I want to recommend Matt’s story held in Confessions as we navigate how to fight for what is compassionate and right in these difficult times. Three key approaches in Matt’s life sing truth with me. First, I love his wicked sense of humor! He teaches me how to detach through not taking ourselves or greater tragedies too seriously. Detachment is a core cross-cultural skill for living well. Angeles Arrien described detachment as “caring deeply from an objective place.” Matt cares deeply and has suffered great loss, as you will read in his autobiography. When I first met him in 1998 it was clear how much he loved his Dominican brothers and was adjusting to being recently defrocked for his progressive views on the environment and feminism. The sense of loss was evident, and Matt had me hooked when he said something to the effect, “Five hundred years ago when you were branded as a heretic you were burned at the stake, now,” he added, “your books just sell better.” In his first speech after the year of silence, Matt began, “As I was saying fourteen months ago.… when I was so rudely interrupted …” Humor creates the space we need to survive and to be brave. As Mahatma Gandhi shared in his autobiography, “ If I had no sense of humor, I should long ago have committed suicide.”

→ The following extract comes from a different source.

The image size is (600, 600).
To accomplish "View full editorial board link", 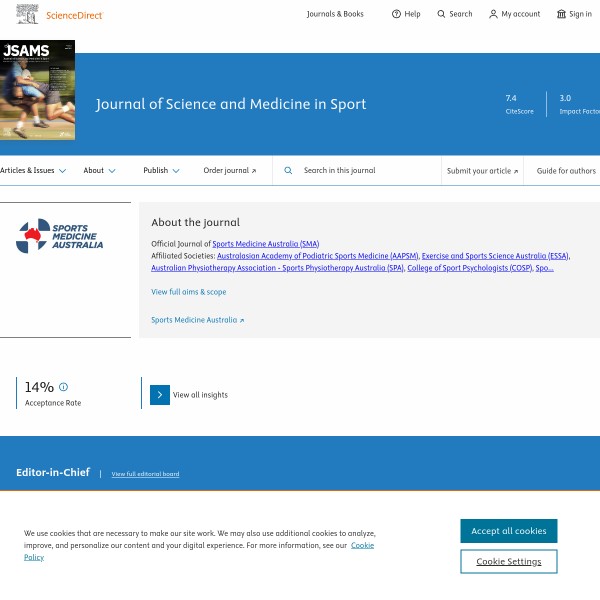I will click(145, 474).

Second, I wish to follow Matt’s constant search for wisdom through communing with saints past and present. He reached out to Thomas Merton in his early spiritual formation, searched out the best ritualists across the spiritual traditions including Malidoma Somé and Starhawk, and sought guidance from Fr. Bede Griffiths, Buck Ghosthorse, Joanna Macy, Rabbi Zalman Schachter-Shalom and MC Richards. This is a purposeful list I add here if you wish to learn more about environmental or justice-based activism. His work is based in the writings of Meister Eckhart, Hildegard of Bingen, Julian of Norwich, Thomas Aquinas to name just a few. Matt is a seeker of the larger whole. How can we all keep asking for more knowledge, ferreting out the greater truth and learning from the wise ones?

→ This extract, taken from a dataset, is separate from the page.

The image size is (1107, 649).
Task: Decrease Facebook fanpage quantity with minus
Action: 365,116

Last, I admire Matthew Fox’s courage to be a prophet. He has been willing over the past fifty years to speak truth to power structures that may not want to hear it. As you will read in Confessions, Matt seeks justice and equality for all and is willing to keep sharing this truth, regardless of the consequences. He tried compromise and working within the system as well and reminds me that this approach has its place, but truth is transcendent. We all deserve to be treated equally regardless of our gender, sexual orientation, religion, socio-economic class or ethic group. This truth cannot be watered down, or shouldn’t be ever hidden, and this often terrifies existing power structures. Matt is willing to stand up and in his standing, we are braver and know where to place our feet.
Thank you Matt for sharing your story and wisdom. Happy birthday and may all your days be blessed.